Which visual features neurons responded to showed that the textbook model “doesn’t hold up very well,” de Vries said. Only about 10% of the mice’s visual neurons responded to specific kinds of edges (straight or tilted, horizontal or vertical, sharp or blurry, fat or slender) as per the textbook version of the visual cortex, she and her colleagues reported in Nature Neuroscience. Instead, some responded only to movements of facial muscles, others to several features rather than to a single kind of edge. Yet others, they speculate, might even respond to sounds.
“Touch of Evil” elicited responses from the greatest number of neurons. That makes sense. In Welles’ opening scene, the camera zooms in and pans out, it sweeps across the scene, and different people and objects move into and out of the frame, a smorgasbord of imagery that should cover just about everything a visual cortex might need to process. But textbooks say that fewer neurons respond to complex visual scenes than to the simpler, edge-based elements the scenes are made of. The Allen Institute team found the opposite: Static gratings interested the fewest neurons; Welles had a much bigger fan base.
All told, 77% of neurons throughout the mice’s visual cortex responded to at least one thing the scientists showed them. But in some neighborhoods, only 33% did.

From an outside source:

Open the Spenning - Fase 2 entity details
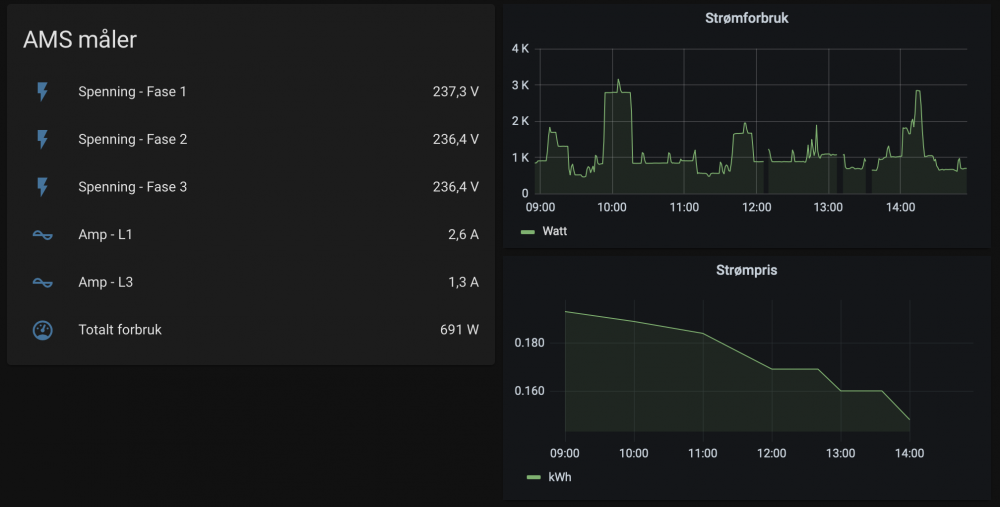This screenshot has height=507, width=1000. coord(132,140)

The rest seemed to be on strike.
That’s not supposed to happen either. “That’s a huge finding,” said neuroscientist Bruno Olshausen of the University of California, Berkeley, who has argued that neuroscience understands no more than 20% of how the visual cortex actually operates. Every visual neuron supposedly responds to some kind of edge, “so what are these silent neurons doing?” Olshausen asked. “Assuming the finding isn’t an artifact, that’s a huge population of [visual] neurons that aren’t doing vision. This should be a wake up call to everyone in the field. Something is dramatically wrong with the standard model.”

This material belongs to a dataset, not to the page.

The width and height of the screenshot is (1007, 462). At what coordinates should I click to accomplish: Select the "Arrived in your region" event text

The surprise finding, he added, makes this “a tour de force and a first in neuroscience, to systematically characterize such a large population of neurons across different layers, areas and using different stimuli. The data will be invaluable to theorists and modelers for years to come.”
It could be that the scientists didn’t show the mice images with the particular feature that these unresponsive visual neurons notice. But that seems unlikely, given the diversity of images: butterflies, leopards, fences, mountains, trees, leaves, rocks, sidewalks, windows, staircases, pencils, and more. Instead, de Vries said, “I think it’s a reflection that other things are going on in the visual cortex,” like “visual” neurons processing sound or something else non-visual.
Since machine-vision developers take their cues from how brains see, the Allen Institute results, if confirmed, carry an important message, York’s Zylberberg said. “It shows that there isn’t a mess of [undifferentiated neurons] … doing all the same thing, which is what we put into our systems now. Instead, there’s at least 10 different types of visual neurons” that respond to specific aspects of the visual world—a complexity that computerized object-recognition systems might profitably emulate.
As for the scientists’ choice of flicks, “we picked ‘Touch of Evil’ because we were looking for a movie clip that had a lot of diverse motion without camera cuts,” de Vries said.